Entries taken from a collection:

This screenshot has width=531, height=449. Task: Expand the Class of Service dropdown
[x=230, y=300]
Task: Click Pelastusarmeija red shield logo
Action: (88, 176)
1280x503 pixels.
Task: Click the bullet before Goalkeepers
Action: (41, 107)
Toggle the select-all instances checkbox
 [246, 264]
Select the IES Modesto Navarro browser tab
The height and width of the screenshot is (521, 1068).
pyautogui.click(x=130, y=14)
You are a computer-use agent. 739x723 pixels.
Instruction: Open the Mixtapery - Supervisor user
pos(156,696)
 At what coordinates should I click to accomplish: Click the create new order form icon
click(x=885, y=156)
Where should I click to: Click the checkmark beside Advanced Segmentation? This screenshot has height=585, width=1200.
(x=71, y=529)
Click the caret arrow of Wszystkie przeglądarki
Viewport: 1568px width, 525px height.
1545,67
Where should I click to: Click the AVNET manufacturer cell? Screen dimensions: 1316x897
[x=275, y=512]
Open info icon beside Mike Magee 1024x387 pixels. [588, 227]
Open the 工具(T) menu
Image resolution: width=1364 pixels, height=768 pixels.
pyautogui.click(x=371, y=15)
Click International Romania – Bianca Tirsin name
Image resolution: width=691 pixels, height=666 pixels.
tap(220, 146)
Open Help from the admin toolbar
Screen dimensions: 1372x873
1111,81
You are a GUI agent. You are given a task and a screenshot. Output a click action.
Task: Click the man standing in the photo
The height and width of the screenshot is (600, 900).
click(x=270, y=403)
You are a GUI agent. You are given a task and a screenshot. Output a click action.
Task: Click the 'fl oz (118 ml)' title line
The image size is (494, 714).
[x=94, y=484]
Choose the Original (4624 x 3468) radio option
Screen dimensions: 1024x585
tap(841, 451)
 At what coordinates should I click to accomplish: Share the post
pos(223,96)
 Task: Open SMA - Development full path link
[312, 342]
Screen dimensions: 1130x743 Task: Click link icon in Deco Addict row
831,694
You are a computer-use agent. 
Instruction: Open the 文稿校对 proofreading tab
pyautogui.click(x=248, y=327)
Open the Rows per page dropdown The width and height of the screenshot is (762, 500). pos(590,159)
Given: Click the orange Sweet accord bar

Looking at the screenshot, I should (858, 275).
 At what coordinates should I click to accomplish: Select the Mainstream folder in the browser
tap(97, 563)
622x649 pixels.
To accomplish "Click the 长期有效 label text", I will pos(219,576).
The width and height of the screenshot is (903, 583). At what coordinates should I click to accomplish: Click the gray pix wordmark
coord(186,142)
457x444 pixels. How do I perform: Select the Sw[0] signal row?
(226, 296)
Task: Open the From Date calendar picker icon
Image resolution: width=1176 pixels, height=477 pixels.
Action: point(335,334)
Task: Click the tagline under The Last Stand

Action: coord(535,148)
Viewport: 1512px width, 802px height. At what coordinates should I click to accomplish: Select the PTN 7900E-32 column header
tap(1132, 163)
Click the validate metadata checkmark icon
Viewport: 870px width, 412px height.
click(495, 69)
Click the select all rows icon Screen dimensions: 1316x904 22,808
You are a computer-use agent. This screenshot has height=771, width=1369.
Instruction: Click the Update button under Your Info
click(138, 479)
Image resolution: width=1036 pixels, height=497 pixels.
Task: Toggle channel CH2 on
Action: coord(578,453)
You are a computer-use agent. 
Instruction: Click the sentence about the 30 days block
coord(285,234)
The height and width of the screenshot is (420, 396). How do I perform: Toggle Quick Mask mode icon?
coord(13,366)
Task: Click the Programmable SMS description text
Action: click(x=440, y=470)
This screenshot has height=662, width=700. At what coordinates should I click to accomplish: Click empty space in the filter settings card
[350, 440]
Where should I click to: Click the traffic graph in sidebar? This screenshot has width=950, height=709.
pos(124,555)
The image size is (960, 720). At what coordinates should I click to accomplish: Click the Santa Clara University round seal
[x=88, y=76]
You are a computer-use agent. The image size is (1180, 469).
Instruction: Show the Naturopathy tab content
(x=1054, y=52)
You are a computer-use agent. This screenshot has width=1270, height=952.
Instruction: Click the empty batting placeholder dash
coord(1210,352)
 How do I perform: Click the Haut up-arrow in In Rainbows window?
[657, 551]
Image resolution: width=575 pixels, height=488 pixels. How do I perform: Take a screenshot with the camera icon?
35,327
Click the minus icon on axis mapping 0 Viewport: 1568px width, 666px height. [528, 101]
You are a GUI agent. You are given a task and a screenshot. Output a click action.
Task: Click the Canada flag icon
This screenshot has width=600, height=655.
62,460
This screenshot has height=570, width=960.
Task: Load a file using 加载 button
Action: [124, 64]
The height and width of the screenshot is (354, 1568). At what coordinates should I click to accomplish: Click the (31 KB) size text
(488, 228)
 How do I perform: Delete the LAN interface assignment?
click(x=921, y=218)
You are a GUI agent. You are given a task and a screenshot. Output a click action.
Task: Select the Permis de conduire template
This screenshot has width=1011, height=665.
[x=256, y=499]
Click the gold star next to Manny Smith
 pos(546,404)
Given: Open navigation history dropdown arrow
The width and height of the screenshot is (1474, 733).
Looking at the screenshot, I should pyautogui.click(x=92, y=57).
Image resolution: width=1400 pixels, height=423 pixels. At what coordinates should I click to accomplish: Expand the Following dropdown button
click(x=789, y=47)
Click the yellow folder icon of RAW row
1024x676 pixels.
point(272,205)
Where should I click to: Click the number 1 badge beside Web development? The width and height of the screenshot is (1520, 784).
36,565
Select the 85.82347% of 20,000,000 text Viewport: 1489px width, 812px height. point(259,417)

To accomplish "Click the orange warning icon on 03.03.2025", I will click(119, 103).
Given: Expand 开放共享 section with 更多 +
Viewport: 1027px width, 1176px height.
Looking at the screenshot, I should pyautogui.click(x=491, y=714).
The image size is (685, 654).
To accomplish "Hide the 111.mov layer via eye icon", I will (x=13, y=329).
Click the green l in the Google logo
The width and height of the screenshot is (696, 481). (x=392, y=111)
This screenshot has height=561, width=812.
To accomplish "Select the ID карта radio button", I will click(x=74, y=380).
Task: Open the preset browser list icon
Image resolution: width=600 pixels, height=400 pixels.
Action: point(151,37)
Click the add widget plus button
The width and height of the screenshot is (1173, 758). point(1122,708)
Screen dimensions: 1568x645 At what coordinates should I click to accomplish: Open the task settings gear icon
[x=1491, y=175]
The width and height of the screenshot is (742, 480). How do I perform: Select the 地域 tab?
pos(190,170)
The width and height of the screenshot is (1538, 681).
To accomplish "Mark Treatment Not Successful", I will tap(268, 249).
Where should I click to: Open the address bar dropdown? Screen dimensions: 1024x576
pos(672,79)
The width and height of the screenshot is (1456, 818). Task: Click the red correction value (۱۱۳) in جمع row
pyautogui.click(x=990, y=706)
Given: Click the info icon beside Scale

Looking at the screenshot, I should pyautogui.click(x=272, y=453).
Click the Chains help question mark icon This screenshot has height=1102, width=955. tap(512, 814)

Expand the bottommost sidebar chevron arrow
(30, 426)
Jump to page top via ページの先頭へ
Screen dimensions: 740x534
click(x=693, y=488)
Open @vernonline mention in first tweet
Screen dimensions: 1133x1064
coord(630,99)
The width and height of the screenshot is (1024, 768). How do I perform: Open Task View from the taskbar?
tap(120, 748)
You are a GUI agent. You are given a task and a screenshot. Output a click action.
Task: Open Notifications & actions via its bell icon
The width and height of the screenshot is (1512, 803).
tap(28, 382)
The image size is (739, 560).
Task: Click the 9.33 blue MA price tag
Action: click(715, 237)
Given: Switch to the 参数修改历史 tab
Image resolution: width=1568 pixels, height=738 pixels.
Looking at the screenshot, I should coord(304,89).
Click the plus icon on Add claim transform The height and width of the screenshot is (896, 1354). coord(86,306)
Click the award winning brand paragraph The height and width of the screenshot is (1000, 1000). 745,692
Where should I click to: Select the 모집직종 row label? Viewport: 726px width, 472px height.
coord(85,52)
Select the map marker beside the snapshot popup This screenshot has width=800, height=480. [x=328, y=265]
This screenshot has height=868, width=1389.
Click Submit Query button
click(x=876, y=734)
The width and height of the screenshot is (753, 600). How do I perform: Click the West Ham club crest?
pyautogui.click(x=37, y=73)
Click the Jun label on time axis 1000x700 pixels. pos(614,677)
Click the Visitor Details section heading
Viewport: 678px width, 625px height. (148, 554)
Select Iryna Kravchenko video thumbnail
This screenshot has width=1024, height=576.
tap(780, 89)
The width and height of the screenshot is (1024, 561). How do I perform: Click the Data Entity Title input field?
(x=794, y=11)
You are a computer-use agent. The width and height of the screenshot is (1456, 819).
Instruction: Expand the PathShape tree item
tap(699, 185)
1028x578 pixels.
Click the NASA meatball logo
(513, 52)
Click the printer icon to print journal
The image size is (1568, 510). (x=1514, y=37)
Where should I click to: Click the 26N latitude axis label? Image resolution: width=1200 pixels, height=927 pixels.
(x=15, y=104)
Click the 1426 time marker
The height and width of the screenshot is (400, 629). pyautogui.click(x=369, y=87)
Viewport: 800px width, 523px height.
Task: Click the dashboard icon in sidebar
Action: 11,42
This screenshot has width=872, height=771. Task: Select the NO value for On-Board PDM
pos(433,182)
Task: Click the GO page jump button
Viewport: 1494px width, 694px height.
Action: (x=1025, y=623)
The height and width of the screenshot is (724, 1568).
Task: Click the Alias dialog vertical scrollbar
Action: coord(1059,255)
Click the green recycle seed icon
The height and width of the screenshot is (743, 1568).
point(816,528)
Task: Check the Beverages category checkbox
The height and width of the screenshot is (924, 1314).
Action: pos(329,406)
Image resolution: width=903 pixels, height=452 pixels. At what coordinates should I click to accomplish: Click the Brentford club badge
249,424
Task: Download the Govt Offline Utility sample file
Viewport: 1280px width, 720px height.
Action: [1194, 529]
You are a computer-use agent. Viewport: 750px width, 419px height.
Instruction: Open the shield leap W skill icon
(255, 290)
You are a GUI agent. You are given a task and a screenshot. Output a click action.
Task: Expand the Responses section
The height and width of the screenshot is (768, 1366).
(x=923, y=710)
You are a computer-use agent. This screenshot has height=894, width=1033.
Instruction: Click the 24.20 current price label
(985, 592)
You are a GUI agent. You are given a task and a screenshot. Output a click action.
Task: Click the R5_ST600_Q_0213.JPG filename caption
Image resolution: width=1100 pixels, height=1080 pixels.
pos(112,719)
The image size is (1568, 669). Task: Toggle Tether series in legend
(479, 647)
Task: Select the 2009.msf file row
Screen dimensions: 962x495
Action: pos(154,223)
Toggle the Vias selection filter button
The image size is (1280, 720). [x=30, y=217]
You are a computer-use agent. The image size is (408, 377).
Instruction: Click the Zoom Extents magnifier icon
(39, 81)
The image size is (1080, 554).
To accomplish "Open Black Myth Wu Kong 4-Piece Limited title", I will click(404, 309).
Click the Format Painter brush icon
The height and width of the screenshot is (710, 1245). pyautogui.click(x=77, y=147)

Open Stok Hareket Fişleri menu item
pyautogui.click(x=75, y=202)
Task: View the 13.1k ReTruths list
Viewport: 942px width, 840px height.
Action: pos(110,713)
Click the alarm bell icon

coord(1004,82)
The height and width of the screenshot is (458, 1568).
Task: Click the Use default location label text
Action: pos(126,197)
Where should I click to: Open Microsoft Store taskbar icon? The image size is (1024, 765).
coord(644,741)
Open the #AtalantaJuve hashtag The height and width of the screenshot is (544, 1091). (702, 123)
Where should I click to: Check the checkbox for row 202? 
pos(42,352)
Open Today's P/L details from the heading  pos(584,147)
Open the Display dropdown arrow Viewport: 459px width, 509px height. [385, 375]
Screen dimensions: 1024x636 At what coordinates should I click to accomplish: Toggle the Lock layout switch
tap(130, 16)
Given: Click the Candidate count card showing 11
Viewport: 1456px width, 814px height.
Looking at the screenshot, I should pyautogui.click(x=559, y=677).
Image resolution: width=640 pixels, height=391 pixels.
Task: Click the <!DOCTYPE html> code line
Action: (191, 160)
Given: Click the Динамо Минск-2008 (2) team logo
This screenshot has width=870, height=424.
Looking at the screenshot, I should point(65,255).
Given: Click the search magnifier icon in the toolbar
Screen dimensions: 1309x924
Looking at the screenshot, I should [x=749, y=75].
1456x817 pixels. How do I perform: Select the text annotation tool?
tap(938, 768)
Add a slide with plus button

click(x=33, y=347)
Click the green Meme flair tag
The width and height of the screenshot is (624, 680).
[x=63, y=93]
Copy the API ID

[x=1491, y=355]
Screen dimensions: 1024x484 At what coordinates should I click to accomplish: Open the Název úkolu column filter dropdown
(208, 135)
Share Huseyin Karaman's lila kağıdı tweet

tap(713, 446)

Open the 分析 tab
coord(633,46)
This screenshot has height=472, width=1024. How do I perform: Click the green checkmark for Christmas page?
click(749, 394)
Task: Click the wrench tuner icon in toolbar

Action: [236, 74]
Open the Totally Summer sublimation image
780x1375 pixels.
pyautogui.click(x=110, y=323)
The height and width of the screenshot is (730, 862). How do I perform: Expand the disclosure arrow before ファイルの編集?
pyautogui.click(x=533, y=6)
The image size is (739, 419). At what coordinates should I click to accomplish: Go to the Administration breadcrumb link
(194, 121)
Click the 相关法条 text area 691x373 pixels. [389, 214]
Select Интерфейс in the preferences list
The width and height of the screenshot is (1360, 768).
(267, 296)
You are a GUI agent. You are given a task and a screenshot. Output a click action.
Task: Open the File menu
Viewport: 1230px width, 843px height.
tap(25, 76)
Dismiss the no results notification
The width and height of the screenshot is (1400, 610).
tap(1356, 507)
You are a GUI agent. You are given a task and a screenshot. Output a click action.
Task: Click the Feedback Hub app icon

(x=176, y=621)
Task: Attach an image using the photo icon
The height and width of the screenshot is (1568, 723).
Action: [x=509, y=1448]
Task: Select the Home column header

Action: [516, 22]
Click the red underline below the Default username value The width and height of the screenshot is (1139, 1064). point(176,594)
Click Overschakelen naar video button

Task details — What lines in the records above include the string "radio"? Copy each one.

Your response —
Choose the Original (4624 x 3468) radio option
To accomplish "Select the ID карта radio button", I will click(x=74, y=380).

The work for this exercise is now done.